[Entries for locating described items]

--------

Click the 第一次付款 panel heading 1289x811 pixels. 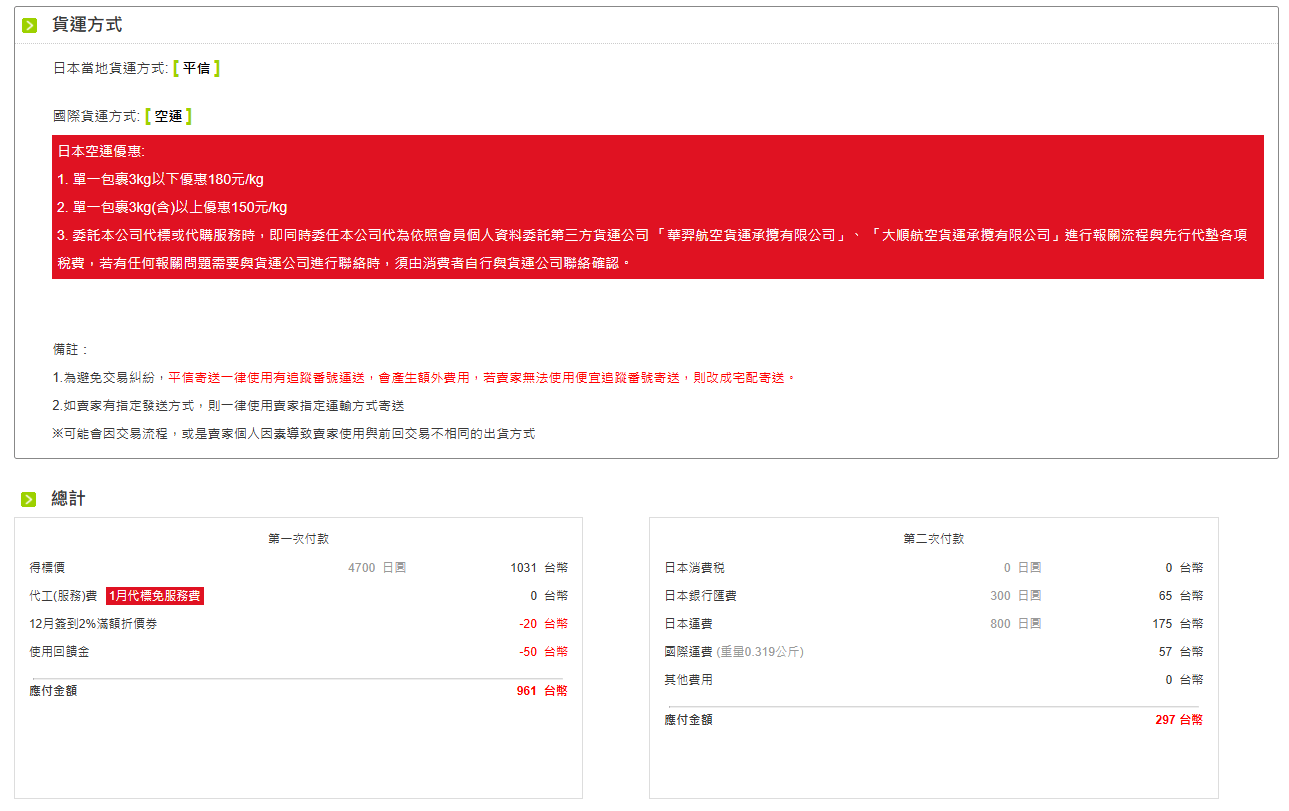point(298,538)
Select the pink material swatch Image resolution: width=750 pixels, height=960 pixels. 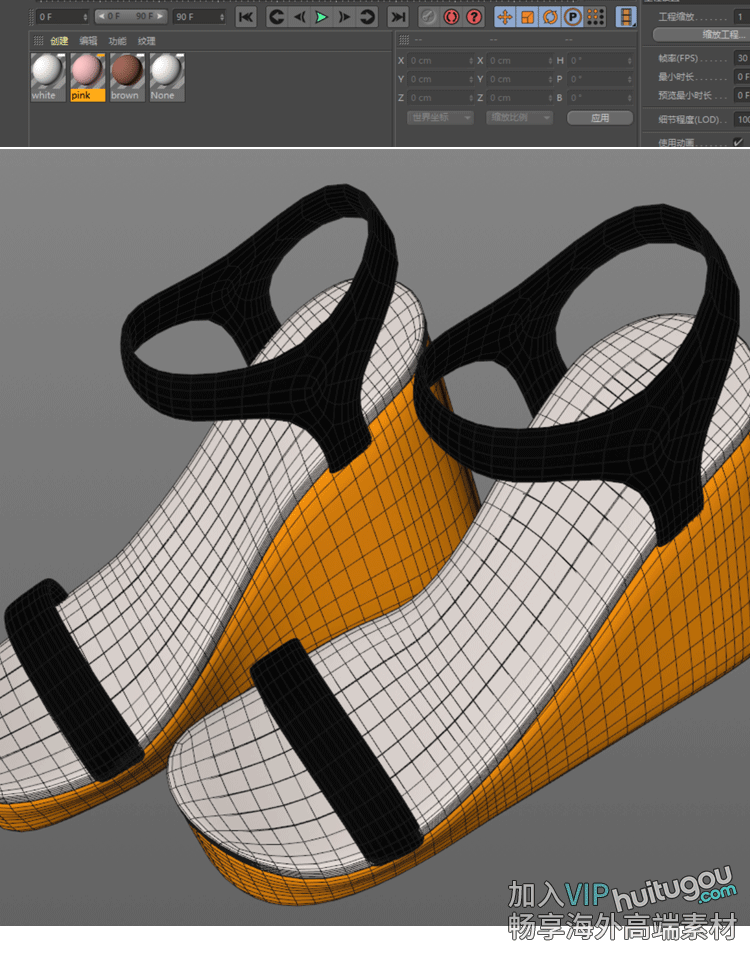point(88,75)
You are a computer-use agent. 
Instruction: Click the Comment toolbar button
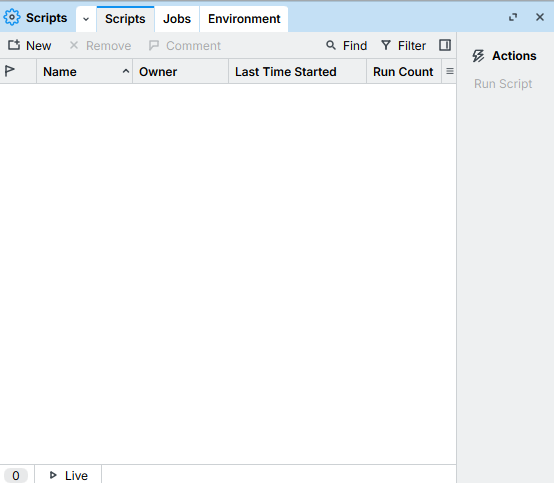pos(184,46)
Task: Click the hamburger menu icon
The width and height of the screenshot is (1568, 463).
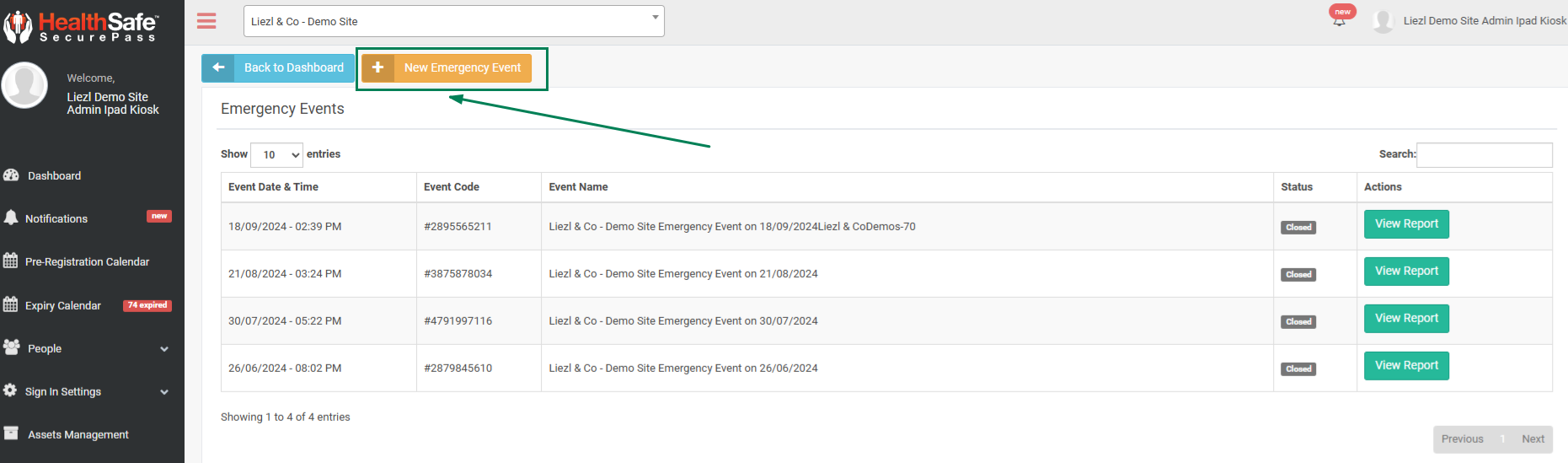Action: coord(206,21)
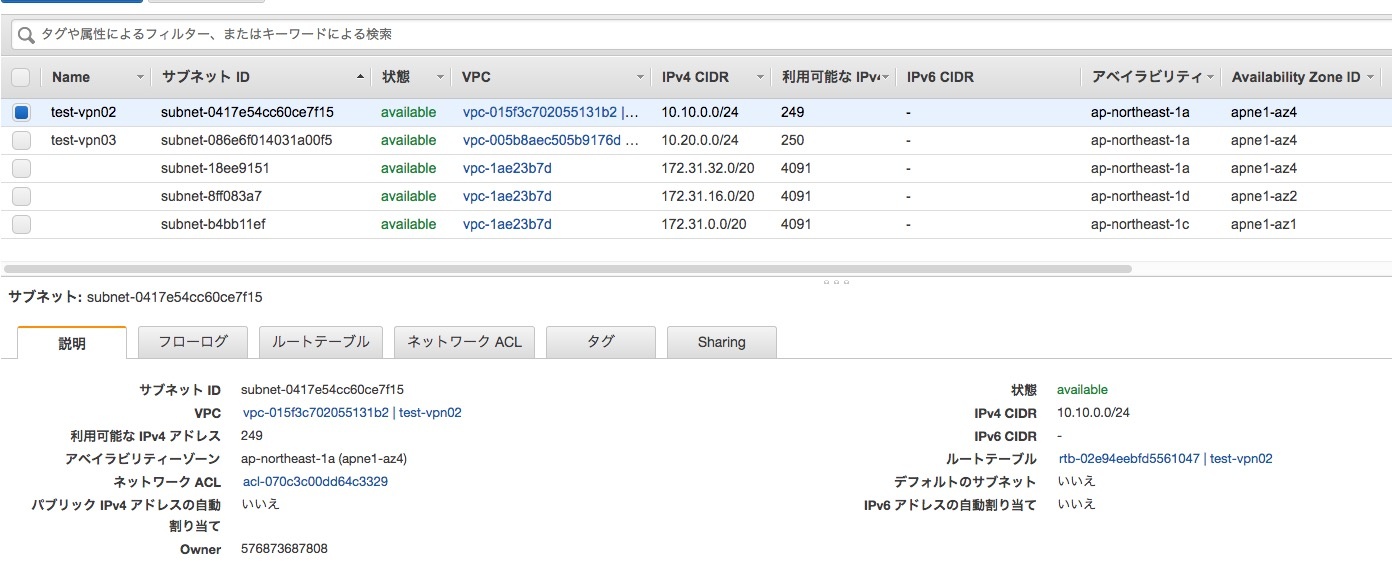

--------

■ **Work instructions**
Give the lines above as a numbered list, from the line with "You are a computer-use agent." through the end of the entries, skipping blank lines and leaving out the pictures.

■ **Answer to this task**
1. You are a computer-use agent. 
2. Instruction: Click the Comment toolbar button
3. pos(184,46)
4. Task: Click the hamburger menu icon
5. The width and height of the screenshot is (1568, 463).
6. Action: coord(206,21)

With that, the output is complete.